The Texas Grandparent Law was never intended to become a means by which grandparents could get child custody of their grandchildren. Instead, it was meant as a way that grandparents could have an active role in their grandchildren’s life, even through such a tumultuous time as divorce. However, some critics of the law believe that this law actually being misused to give child custody to the grandparents over the parents when the parents are able to take care of their children.
The criticism arises from a recent child custody battle across state lines between a Texas woman and her parents. After her son was struggling with some challenges, she decided to enroll her 15-year-old son in a troubled teens program, which coincidentally was run by her parents. However, her parents never enrolled the boy into their program.

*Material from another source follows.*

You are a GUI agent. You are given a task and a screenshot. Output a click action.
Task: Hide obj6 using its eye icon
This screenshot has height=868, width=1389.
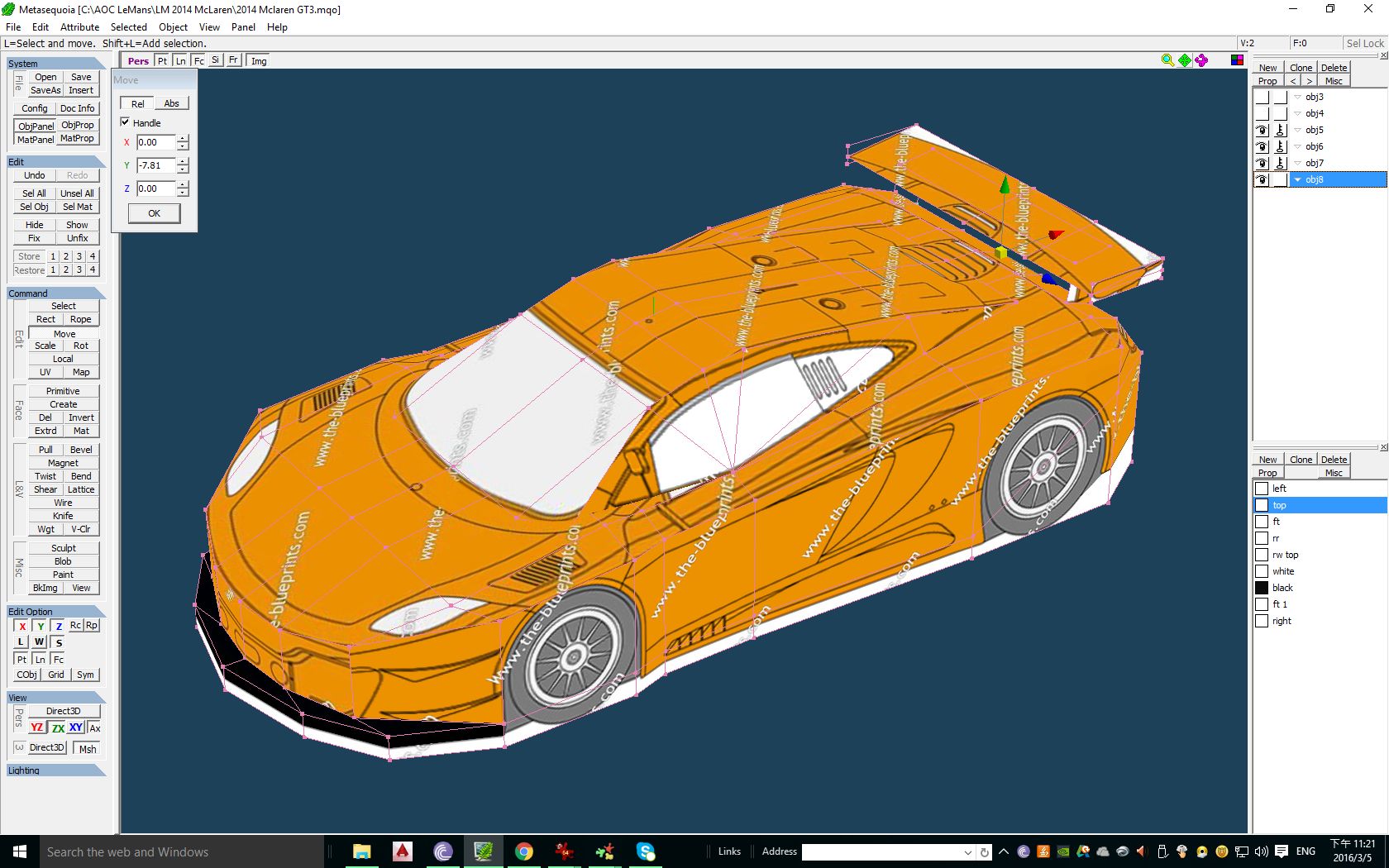pos(1262,146)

Instead of enrolling their grandson in the program, they initiated a child custody proceeding in their own state. The judge in the grandparents’ state granted them full custody of the boy, ruling that the mother was an unfit parent since she enrolled her son in such a program in the first place. Ever since then, the mother has been fighting to get her son back.
Though this is only one case, critics of this law say that there are many other cases as well that violate a parent’s rights. They are working to pass a law known as the Texas Parental Rights Restoration Act, which they say will stop temporary orders in cases in which there is no evidence of abuse or neglect. The law would also require a hearing within 45 in cases brought by grandparents so as to level the playing field. Opponents of the proposed law, however, claim the current laws are already fair and support the basic rights of parents to raise their children.

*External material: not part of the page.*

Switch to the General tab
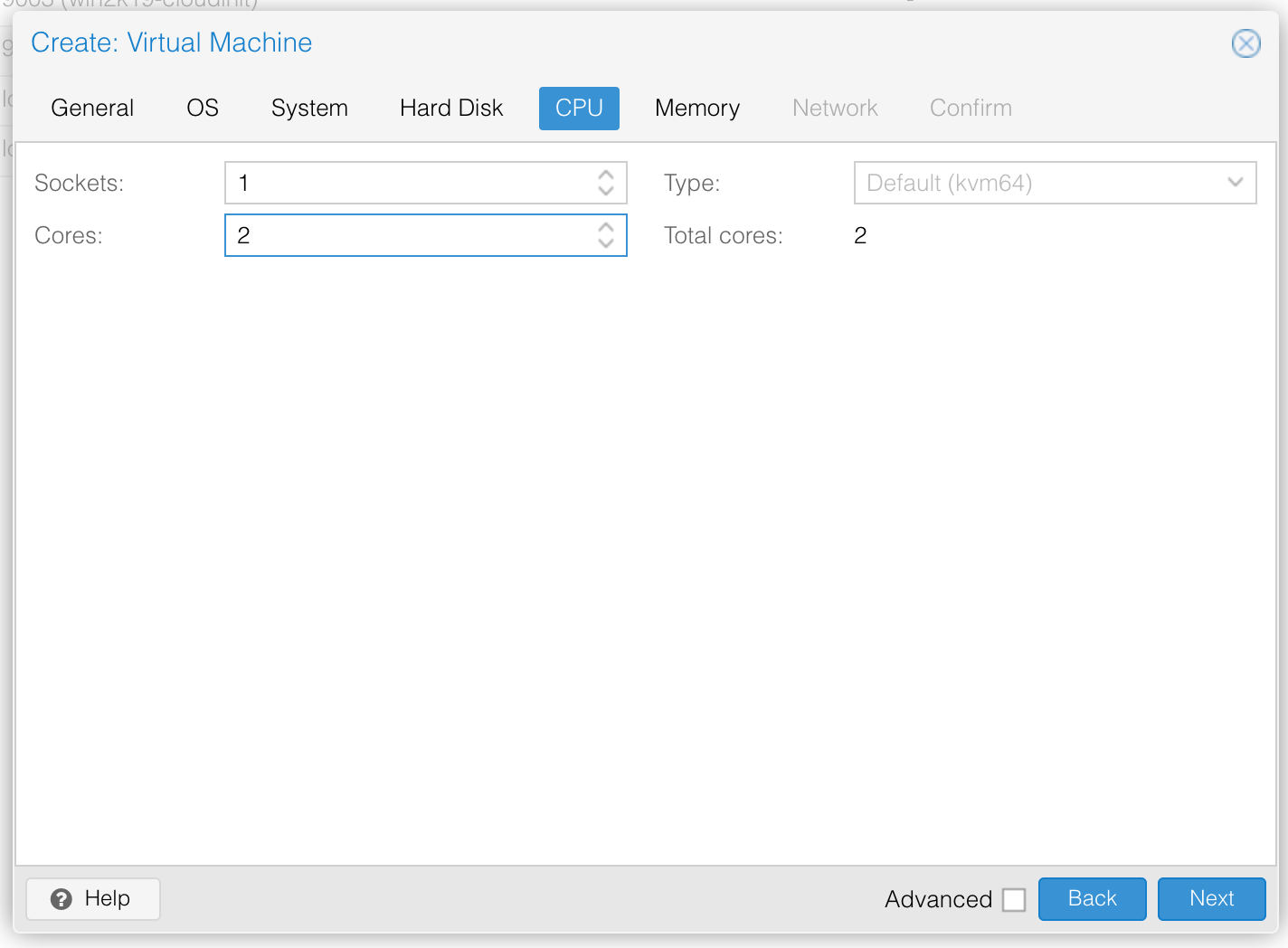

Child custody cases can be very complicated. This is especially so when grandparents and their children are struggling with each other, as they both desire that the child have the best possible upbringing. As these laws and legislative proposals are debated, it is hoped that this will help restore the relationships between the various generations of families. When they cannot agree, however, a court will strive to decide the issues in the best interests of the children involved.